**DIRECTIONS**: Rewrite the material below, replacing "GUI agent" with "interface agent" and leaving everything else unchanged.

[Data listing]

◆ ◆ ◆ ◆ ◆ ◆ ◆

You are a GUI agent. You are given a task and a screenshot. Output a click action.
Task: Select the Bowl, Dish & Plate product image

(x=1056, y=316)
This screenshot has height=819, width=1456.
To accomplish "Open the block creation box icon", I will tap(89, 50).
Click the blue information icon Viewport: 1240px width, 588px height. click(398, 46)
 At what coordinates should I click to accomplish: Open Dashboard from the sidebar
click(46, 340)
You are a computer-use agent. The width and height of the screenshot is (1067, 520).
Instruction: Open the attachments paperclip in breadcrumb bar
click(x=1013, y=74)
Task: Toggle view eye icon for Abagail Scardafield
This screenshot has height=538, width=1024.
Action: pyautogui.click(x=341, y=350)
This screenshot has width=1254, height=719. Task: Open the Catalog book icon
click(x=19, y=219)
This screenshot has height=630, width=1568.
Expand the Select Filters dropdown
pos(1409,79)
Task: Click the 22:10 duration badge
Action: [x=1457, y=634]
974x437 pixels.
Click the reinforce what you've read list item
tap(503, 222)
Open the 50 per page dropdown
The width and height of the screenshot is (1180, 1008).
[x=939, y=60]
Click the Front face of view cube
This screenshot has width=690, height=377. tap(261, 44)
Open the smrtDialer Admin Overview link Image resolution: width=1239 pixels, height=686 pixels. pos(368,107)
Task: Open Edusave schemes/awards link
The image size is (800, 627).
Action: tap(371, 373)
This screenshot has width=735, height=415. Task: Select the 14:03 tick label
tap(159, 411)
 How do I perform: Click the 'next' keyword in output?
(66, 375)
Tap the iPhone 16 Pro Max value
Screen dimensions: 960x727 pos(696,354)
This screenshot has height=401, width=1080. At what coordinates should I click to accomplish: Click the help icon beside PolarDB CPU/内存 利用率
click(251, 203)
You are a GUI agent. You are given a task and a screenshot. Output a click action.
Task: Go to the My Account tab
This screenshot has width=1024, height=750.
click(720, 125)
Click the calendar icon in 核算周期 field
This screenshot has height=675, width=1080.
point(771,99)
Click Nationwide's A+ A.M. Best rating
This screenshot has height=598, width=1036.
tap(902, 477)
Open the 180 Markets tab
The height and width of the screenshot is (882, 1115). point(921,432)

◆ ◆ ◆ ◆ ◆ ◆ ◆

**ANSWER TO THIS TASK**:
You are a interface agent. You are given a task and a screenshot. Output a click action.
Task: Select the Bowl, Dish & Plate product image

(x=1056, y=316)
This screenshot has height=819, width=1456.
To accomplish "Open the block creation box icon", I will tap(89, 50).
Click the blue information icon Viewport: 1240px width, 588px height. click(398, 46)
 At what coordinates should I click to accomplish: Open Dashboard from the sidebar
click(46, 340)
You are a computer-use agent. The width and height of the screenshot is (1067, 520).
Instruction: Open the attachments paperclip in breadcrumb bar
click(x=1013, y=74)
Task: Toggle view eye icon for Abagail Scardafield
This screenshot has height=538, width=1024.
Action: pyautogui.click(x=341, y=350)
This screenshot has width=1254, height=719. Task: Open the Catalog book icon
click(x=19, y=219)
This screenshot has height=630, width=1568.
Expand the Select Filters dropdown
pos(1409,79)
Task: Click the 22:10 duration badge
Action: [x=1457, y=634]
974x437 pixels.
Click the reinforce what you've read list item
tap(503, 222)
Open the 50 per page dropdown
The width and height of the screenshot is (1180, 1008).
[x=939, y=60]
Click the Front face of view cube
This screenshot has width=690, height=377. tap(261, 44)
Open the smrtDialer Admin Overview link Image resolution: width=1239 pixels, height=686 pixels. pos(368,107)
Task: Open Edusave schemes/awards link
The image size is (800, 627).
Action: tap(371, 373)
This screenshot has width=735, height=415. Task: Select the 14:03 tick label
tap(159, 411)
 How do I perform: Click the 'next' keyword in output?
(66, 375)
Tap the iPhone 16 Pro Max value
Screen dimensions: 960x727 pos(696,354)
This screenshot has height=401, width=1080. At what coordinates should I click to accomplish: Click the help icon beside PolarDB CPU/内存 利用率
click(251, 203)
You are a interface agent. You are given a task and a screenshot. Output a click action.
Task: Go to the My Account tab
This screenshot has width=1024, height=750.
click(720, 125)
Click the calendar icon in 核算周期 field
This screenshot has height=675, width=1080.
point(771,99)
Click Nationwide's A+ A.M. Best rating
This screenshot has height=598, width=1036.
tap(902, 477)
Open the 180 Markets tab
The height and width of the screenshot is (882, 1115). point(921,432)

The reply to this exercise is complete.